Tonge admite que Cameron aceite referendar a questão, desde que não esteja em causa um sistema proporcional - "isso significaria que o partido dificilmente poderia voltar a governar sozinho e isso é intolerável para os tories". Simon Lee, professor de Política da Universidade de Hull, notou também que o líder conservador prometeu apenas a criação de "uma comissão interpartidária" para estudar o assunto. "Ou Clegg desiste da reforma constitucional com que se apresentou a estas eleições ou não haverá coligação ou acordo", disse à Reuters.

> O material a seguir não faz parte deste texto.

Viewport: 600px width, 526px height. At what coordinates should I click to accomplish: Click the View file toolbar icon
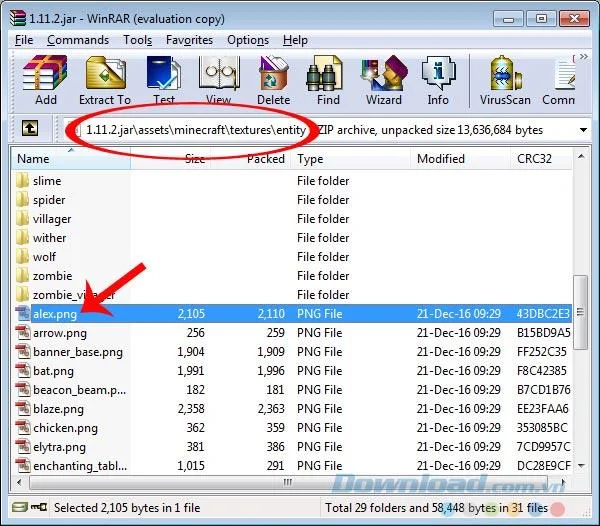click(x=218, y=80)
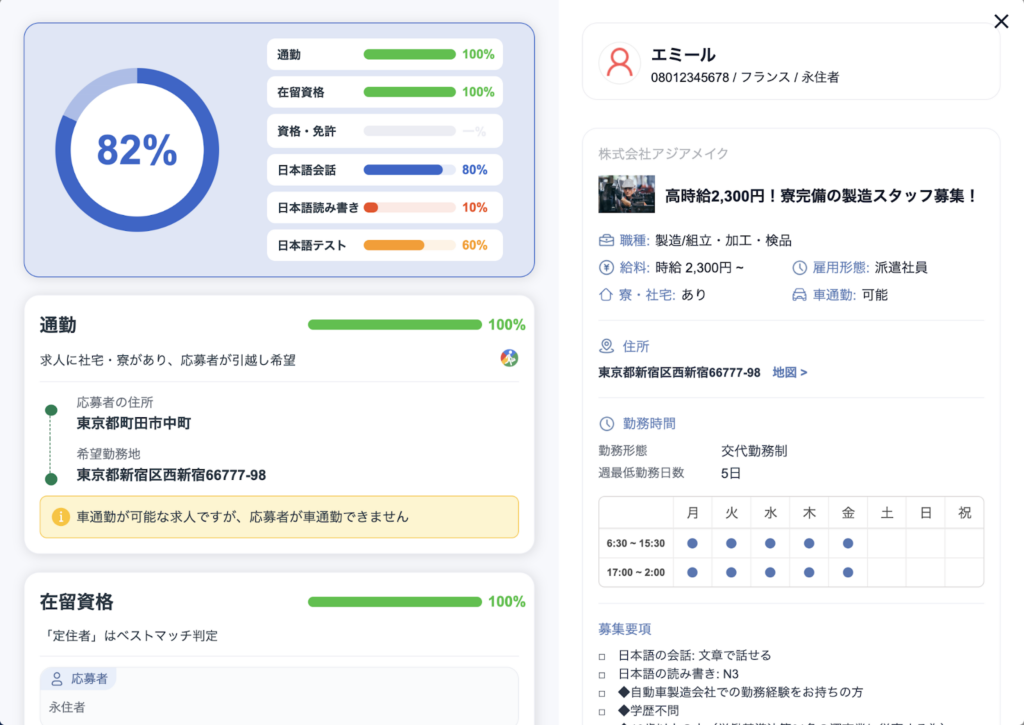Select the 日本語会話 80% score row
Image resolution: width=1024 pixels, height=725 pixels.
(x=384, y=170)
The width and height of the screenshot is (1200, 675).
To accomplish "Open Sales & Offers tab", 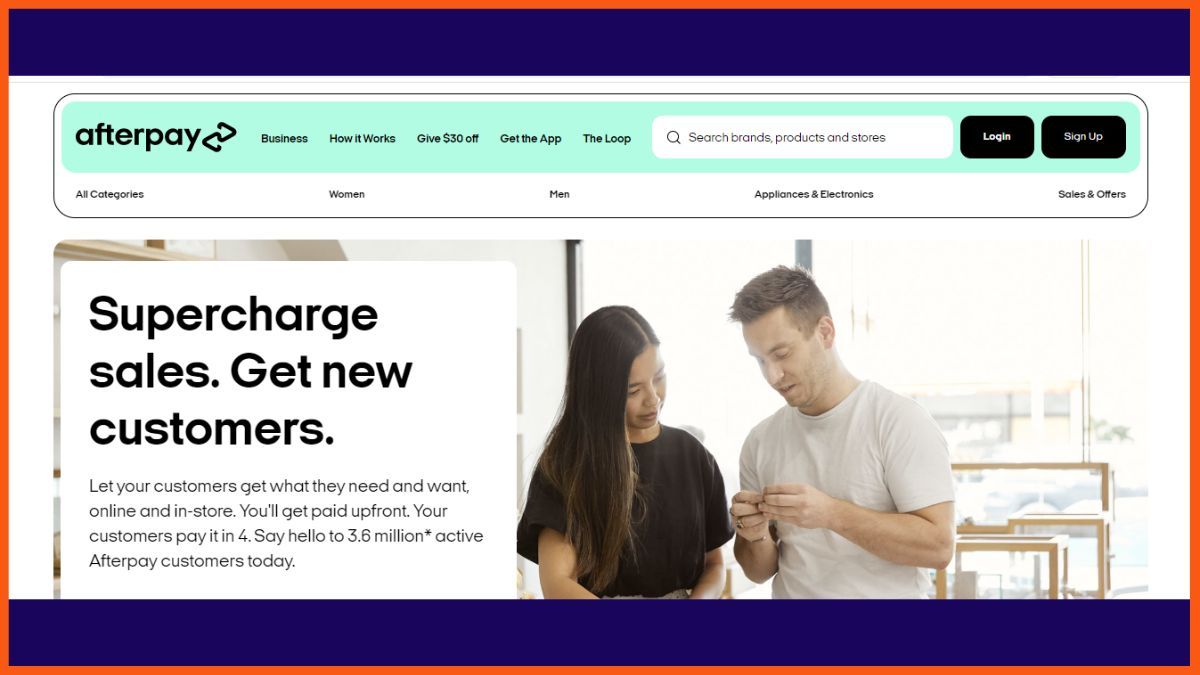I will click(1091, 194).
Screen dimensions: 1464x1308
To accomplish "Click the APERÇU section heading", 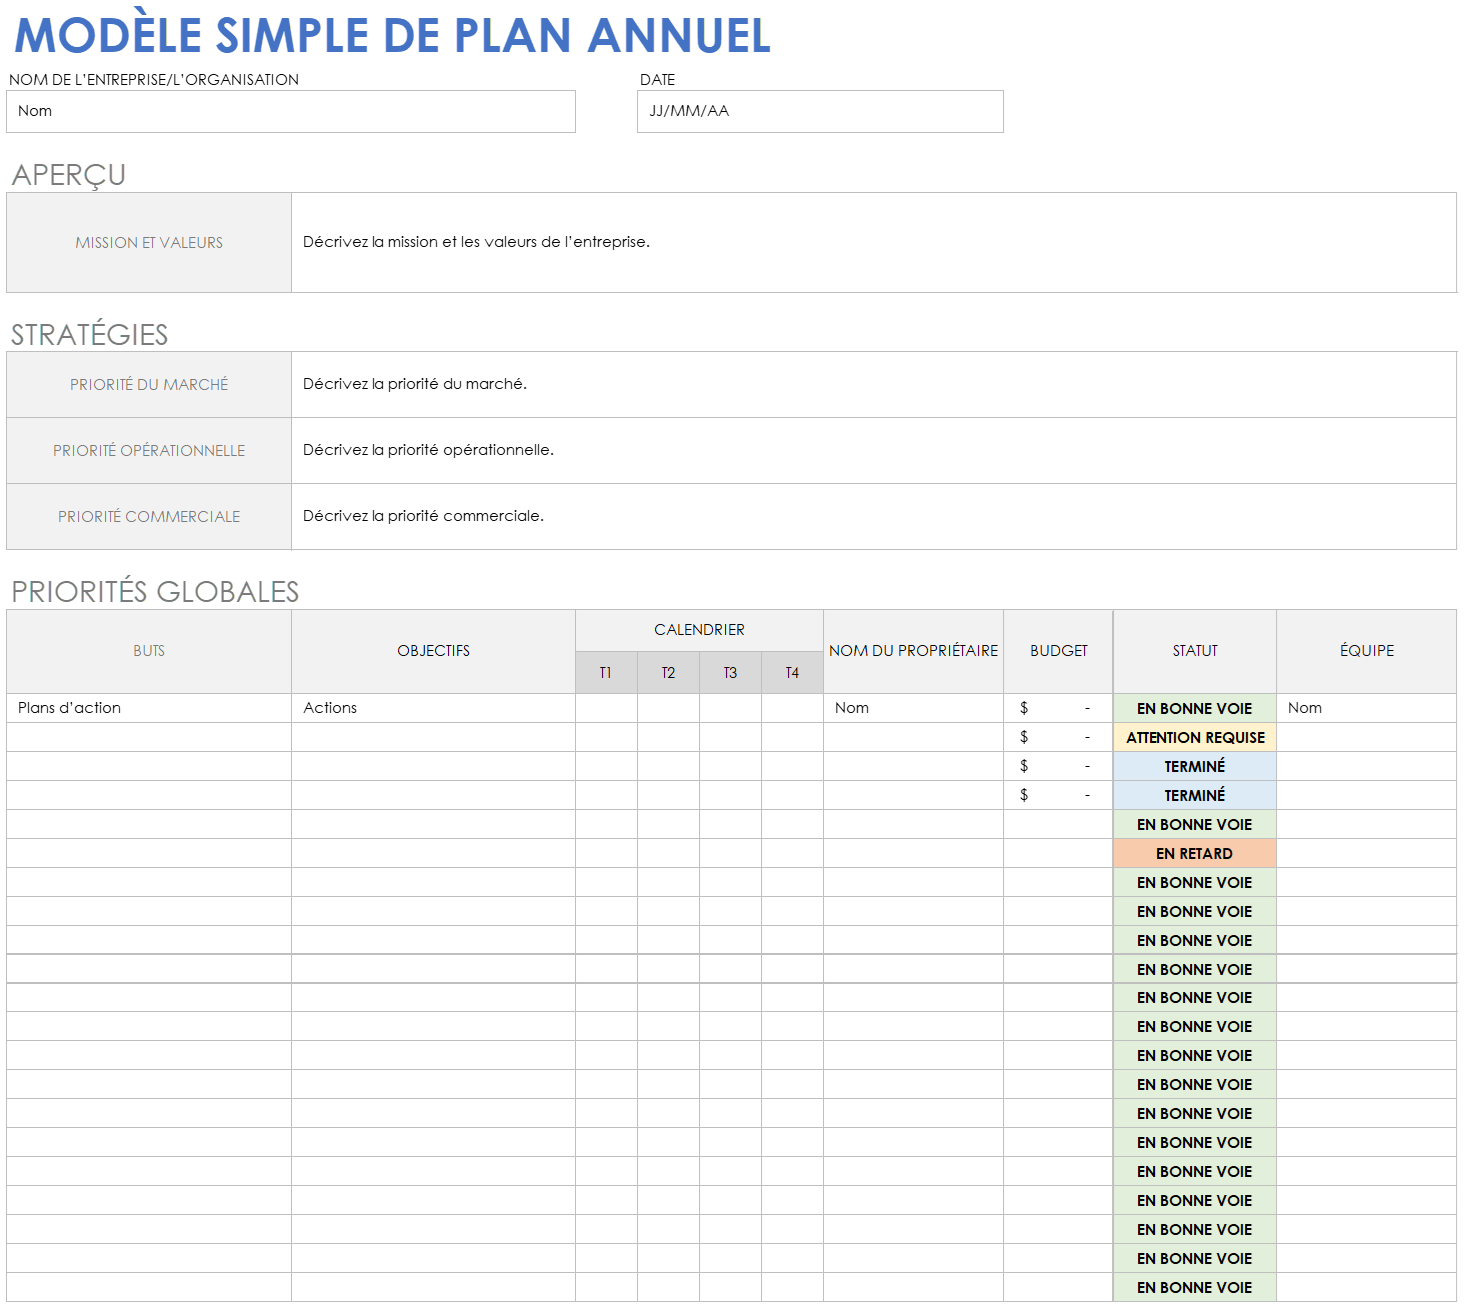I will click(x=67, y=175).
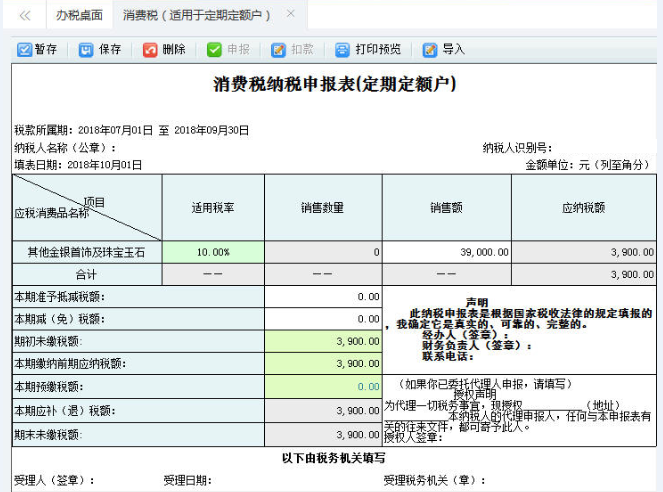Screen dimensions: 663x492
Task: Click the 销售数量 field showing 0
Action: click(x=322, y=252)
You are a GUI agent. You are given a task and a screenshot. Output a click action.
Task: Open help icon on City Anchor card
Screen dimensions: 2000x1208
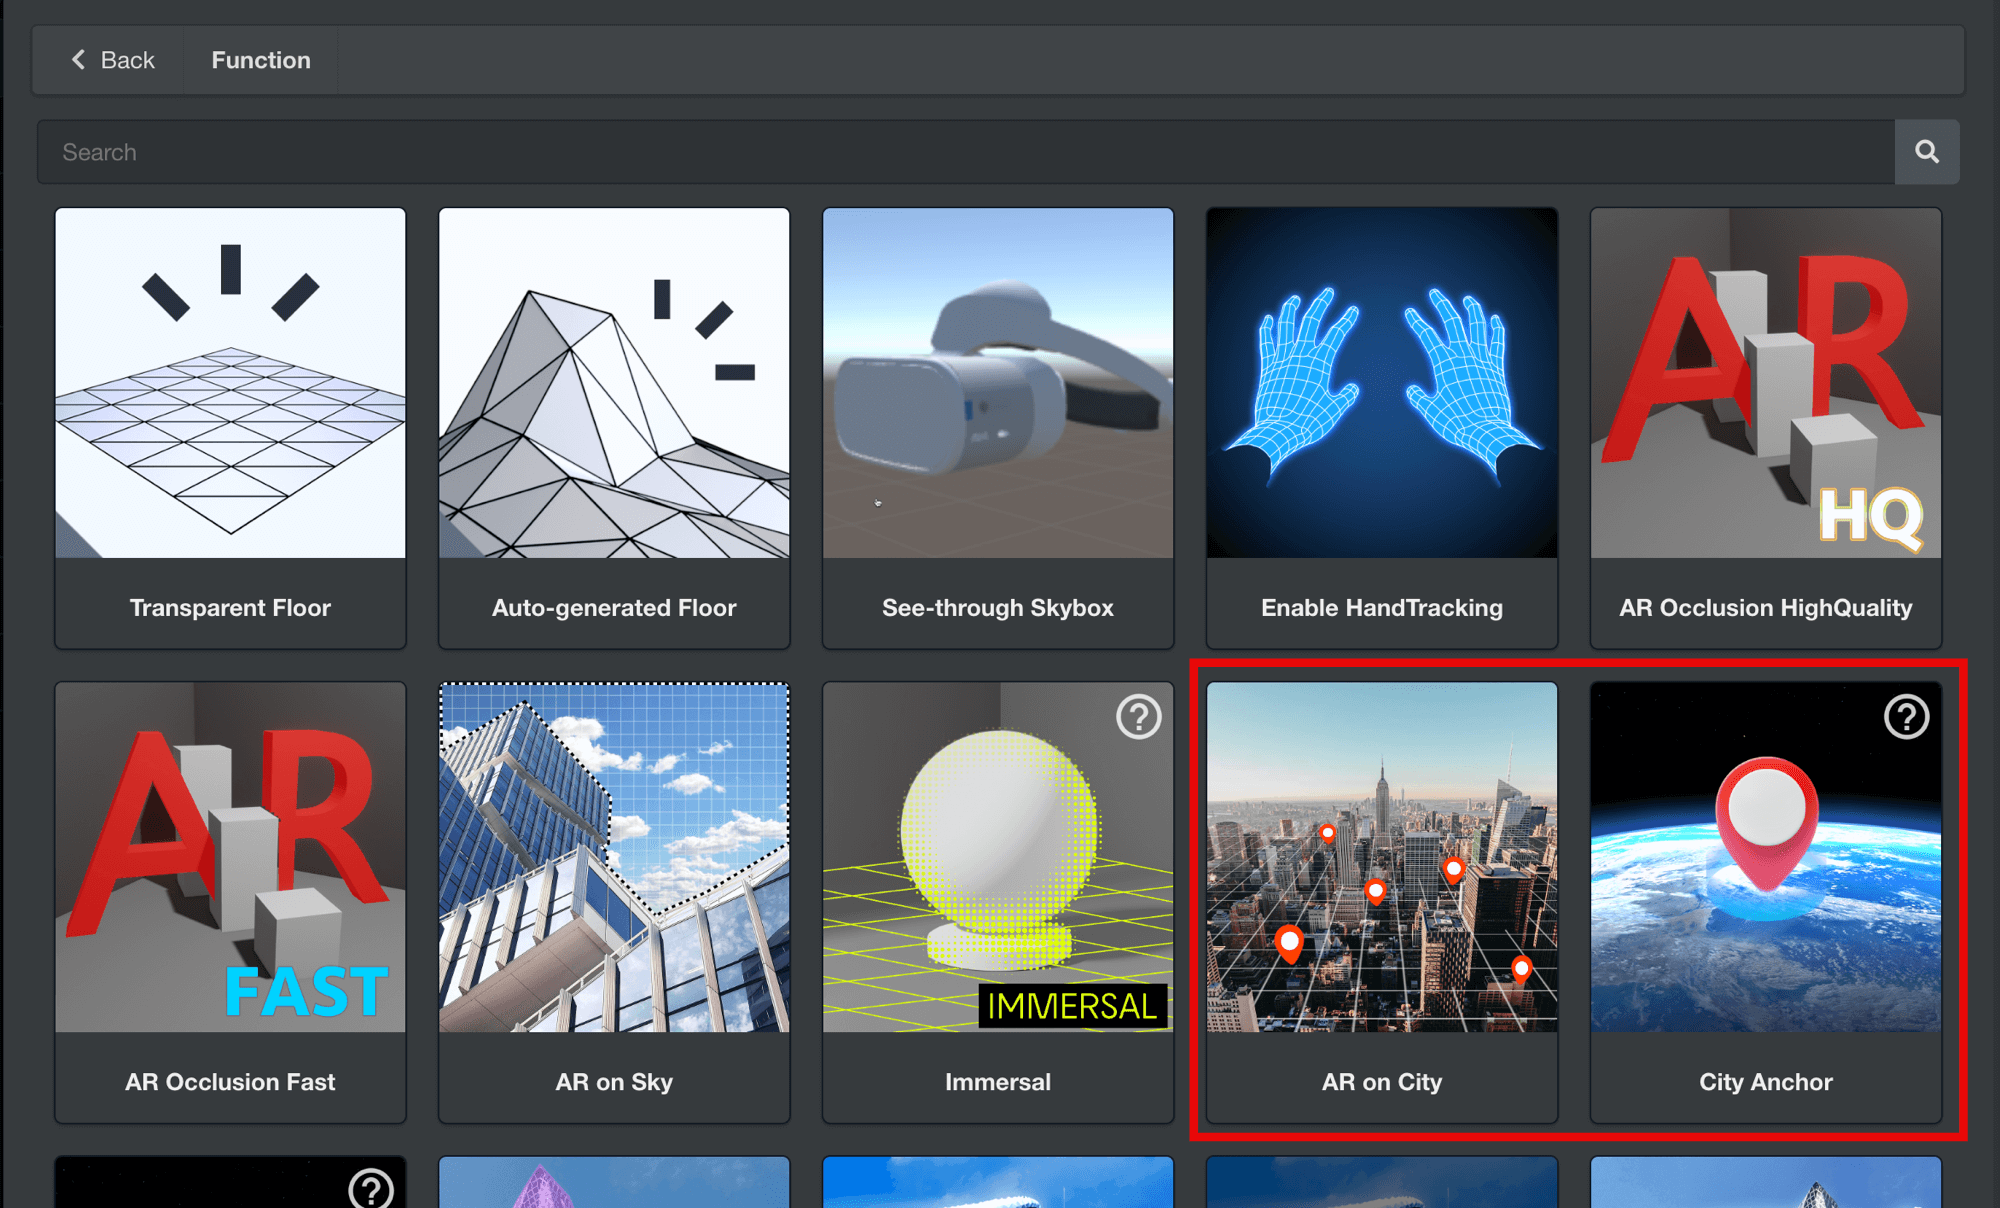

Essa é a esperança que mantém Gordon Brown em Downing Street. O ainda primeiro-ministro disse "respeitar a decisão de Clegg" e adiantou que os adversários devem ter o "tempo necessário" para negociarem. Mas adiantou que, se as negociações falharem, está pronto a discutir com os lib-dem "a retoma da economia" e a "reforma eleitoral".

Juntos, os dois partidos têm mais deputados do que os conservadores, mas ainda insuficientes para a maioria absoluta, o que os obrigaria a procurar alianças com as formações mais pequenas. Tonge descarta, por isso, um acordo: "Politicamente seria mais fácil, mas para os eleitores seria sempre uma coligação de perdedores".

Cenários que tornam mais provável a realização de novas eleições a breve prazo. "Qualquer Governo que seja formado nos próximos dias não será capaz de formar uma maioria estável nos Comuns. Por isso é provável nova eleição no Outono ou na Primavera de 2010", escreveu Peter Riddell no Times. "Tudo o resto é incerto".